Objective: Quote the lines from the one containing "This screenshot has" through the one containing "click(x=483, y=525)", both included, and leave the pictures out.

Records for processing:
§
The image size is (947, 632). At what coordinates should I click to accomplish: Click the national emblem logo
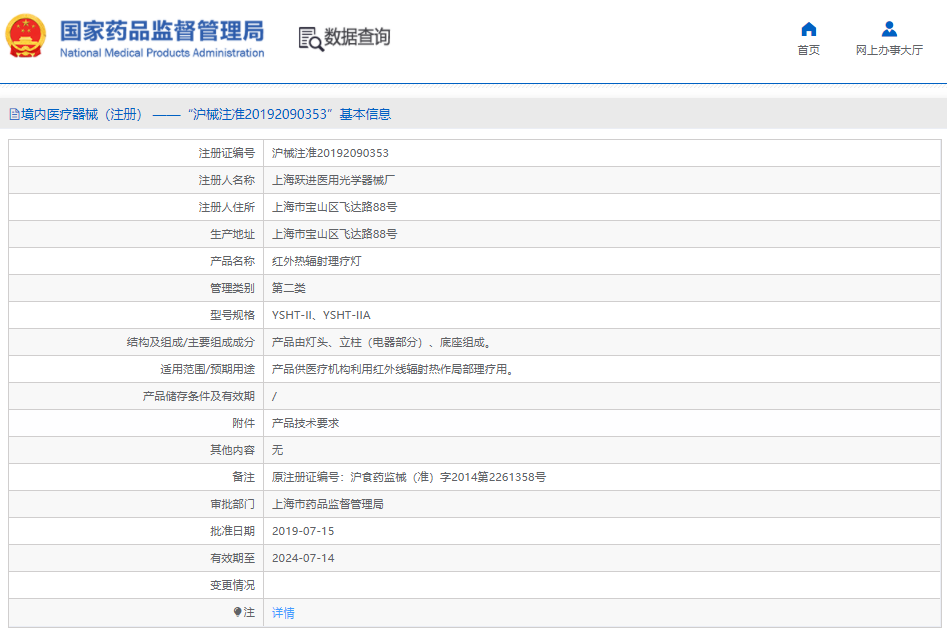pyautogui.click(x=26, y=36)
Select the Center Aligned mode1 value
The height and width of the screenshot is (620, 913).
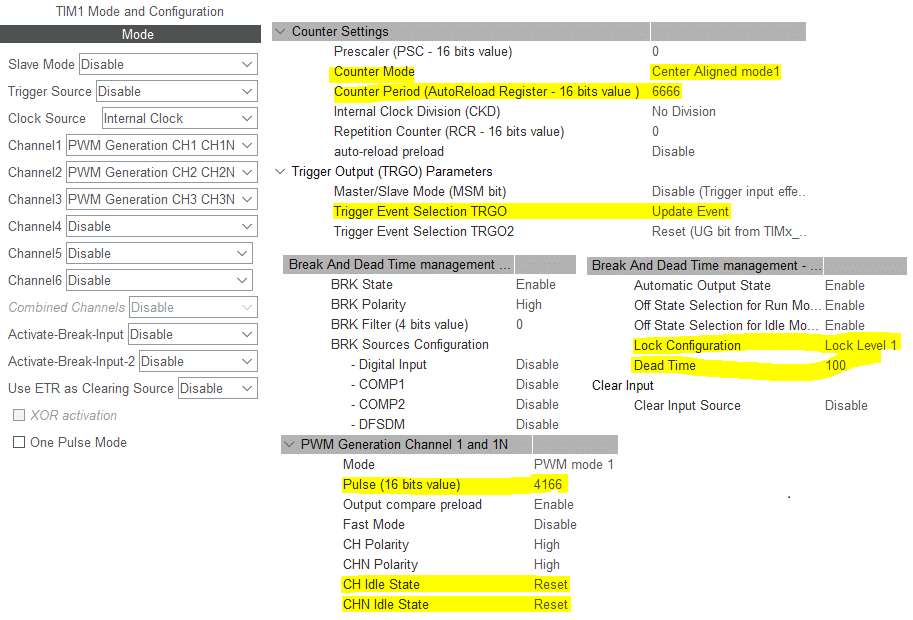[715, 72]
§
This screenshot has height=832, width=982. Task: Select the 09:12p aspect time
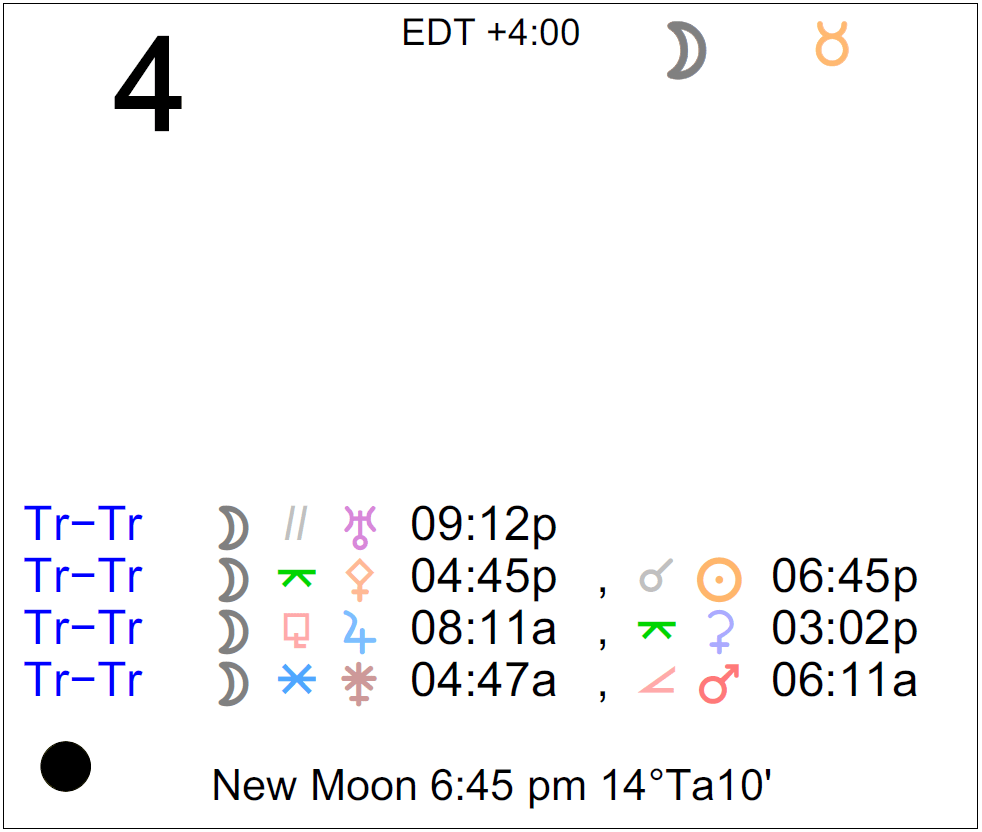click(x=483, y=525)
§
Answer:
This screenshot has height=832, width=982. Task: Select the 09:12p aspect time
click(x=483, y=525)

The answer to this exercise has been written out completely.